__Exercise description__:
Copy the data below word for word, line by line, without changing anything.

--- Start ---

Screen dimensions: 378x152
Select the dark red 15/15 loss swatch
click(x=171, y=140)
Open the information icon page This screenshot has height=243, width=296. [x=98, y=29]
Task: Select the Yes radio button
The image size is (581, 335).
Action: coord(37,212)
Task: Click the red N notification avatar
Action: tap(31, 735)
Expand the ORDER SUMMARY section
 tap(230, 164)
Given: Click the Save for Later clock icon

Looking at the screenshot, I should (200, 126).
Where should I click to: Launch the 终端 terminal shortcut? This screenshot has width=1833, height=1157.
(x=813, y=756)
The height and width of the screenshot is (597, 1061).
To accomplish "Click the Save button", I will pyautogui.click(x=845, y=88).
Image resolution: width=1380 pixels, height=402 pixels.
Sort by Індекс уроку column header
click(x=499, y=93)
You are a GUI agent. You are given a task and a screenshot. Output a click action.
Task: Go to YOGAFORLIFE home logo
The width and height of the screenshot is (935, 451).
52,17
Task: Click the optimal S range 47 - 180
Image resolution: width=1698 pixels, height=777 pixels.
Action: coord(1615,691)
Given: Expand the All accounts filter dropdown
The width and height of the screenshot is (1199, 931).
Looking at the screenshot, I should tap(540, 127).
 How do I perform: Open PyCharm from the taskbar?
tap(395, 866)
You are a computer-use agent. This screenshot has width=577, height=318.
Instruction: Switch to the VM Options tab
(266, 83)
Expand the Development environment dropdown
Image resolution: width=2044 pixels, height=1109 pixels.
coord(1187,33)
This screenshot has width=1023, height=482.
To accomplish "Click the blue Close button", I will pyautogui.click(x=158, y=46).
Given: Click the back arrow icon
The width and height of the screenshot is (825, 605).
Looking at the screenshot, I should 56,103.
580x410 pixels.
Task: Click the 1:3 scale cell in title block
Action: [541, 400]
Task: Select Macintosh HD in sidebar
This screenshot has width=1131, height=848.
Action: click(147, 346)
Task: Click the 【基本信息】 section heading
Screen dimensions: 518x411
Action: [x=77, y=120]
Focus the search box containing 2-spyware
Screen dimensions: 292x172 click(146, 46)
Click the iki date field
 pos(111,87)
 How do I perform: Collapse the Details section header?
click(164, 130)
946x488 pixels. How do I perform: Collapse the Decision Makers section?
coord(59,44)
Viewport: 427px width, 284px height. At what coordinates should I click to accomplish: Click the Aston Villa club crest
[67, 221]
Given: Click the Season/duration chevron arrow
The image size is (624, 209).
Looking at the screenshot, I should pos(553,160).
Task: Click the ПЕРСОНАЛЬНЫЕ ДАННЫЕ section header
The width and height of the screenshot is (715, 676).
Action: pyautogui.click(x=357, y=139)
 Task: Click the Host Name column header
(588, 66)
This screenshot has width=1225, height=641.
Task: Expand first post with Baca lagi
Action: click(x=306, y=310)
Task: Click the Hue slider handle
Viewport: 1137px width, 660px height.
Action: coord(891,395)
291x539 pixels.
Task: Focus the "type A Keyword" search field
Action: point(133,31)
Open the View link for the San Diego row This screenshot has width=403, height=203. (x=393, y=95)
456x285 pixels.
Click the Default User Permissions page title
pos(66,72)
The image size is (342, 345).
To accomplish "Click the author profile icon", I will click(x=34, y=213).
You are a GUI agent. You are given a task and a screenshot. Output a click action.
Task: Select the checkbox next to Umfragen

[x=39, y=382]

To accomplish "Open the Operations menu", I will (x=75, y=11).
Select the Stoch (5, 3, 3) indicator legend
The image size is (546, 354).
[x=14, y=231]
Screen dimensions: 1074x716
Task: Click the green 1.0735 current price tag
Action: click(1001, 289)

--- End ---

__Task result__:
Screen dimensions: 378x152
Select the dark red 15/15 loss swatch
click(x=171, y=140)
Open the information icon page This screenshot has height=243, width=296. [x=98, y=29]
Task: Select the Yes radio button
The image size is (581, 335).
Action: coord(37,212)
Task: Click the red N notification avatar
Action: tap(31, 735)
Expand the ORDER SUMMARY section
 tap(230, 164)
Given: Click the Save for Later clock icon

Looking at the screenshot, I should (200, 126).
Where should I click to: Launch the 终端 terminal shortcut? This screenshot has width=1833, height=1157.
(x=813, y=756)
The height and width of the screenshot is (597, 1061).
To accomplish "Click the Save button", I will pyautogui.click(x=845, y=88).
Image resolution: width=1380 pixels, height=402 pixels.
Sort by Індекс уроку column header
click(x=499, y=93)
You are a GUI agent. You are given a task and a screenshot. Output a click action.
Task: Go to YOGAFORLIFE home logo
The width and height of the screenshot is (935, 451).
52,17
Task: Click the optimal S range 47 - 180
Image resolution: width=1698 pixels, height=777 pixels.
Action: coord(1615,691)
Given: Expand the All accounts filter dropdown
The width and height of the screenshot is (1199, 931).
Looking at the screenshot, I should tap(540, 127).
 How do I perform: Open PyCharm from the taskbar?
tap(395, 866)
You are a computer-use agent. This screenshot has width=577, height=318.
Instruction: Switch to the VM Options tab
(266, 83)
Expand the Development environment dropdown
Image resolution: width=2044 pixels, height=1109 pixels.
coord(1187,33)
This screenshot has width=1023, height=482.
To accomplish "Click the blue Close button", I will pyautogui.click(x=158, y=46).
Given: Click the back arrow icon
The width and height of the screenshot is (825, 605).
Looking at the screenshot, I should 56,103.
580x410 pixels.
Task: Click the 1:3 scale cell in title block
Action: [541, 400]
Task: Select Macintosh HD in sidebar
This screenshot has width=1131, height=848.
Action: click(147, 346)
Task: Click the 【基本信息】 section heading
Screen dimensions: 518x411
Action: [x=77, y=120]
Focus the search box containing 2-spyware
Screen dimensions: 292x172 click(146, 46)
Click the iki date field
 pos(111,87)
 How do I perform: Collapse the Details section header?
click(164, 130)
946x488 pixels. How do I perform: Collapse the Decision Makers section?
coord(59,44)
Viewport: 427px width, 284px height. At what coordinates should I click to accomplish: Click the Aston Villa club crest
[67, 221]
Given: Click the Season/duration chevron arrow
The image size is (624, 209).
Looking at the screenshot, I should pos(553,160).
Task: Click the ПЕРСОНАЛЬНЫЕ ДАННЫЕ section header
The width and height of the screenshot is (715, 676).
Action: pyautogui.click(x=357, y=139)
 Task: Click the Host Name column header
(588, 66)
This screenshot has width=1225, height=641.
Task: Expand first post with Baca lagi
Action: click(x=306, y=310)
Task: Click the Hue slider handle
Viewport: 1137px width, 660px height.
Action: coord(891,395)
291x539 pixels.
Task: Focus the "type A Keyword" search field
Action: point(133,31)
Open the View link for the San Diego row This screenshot has width=403, height=203. (x=393, y=95)
456x285 pixels.
Click the Default User Permissions page title
pos(66,72)
The image size is (342, 345).
To accomplish "Click the author profile icon", I will click(x=34, y=213).
You are a GUI agent. You are given a task and a screenshot. Output a click action.
Task: Select the checkbox next to Umfragen

[x=39, y=382]

To accomplish "Open the Operations menu", I will (x=75, y=11).
Select the Stoch (5, 3, 3) indicator legend
The image size is (546, 354).
[x=14, y=231]
Screen dimensions: 1074x716
Task: Click the green 1.0735 current price tag
Action: click(1001, 289)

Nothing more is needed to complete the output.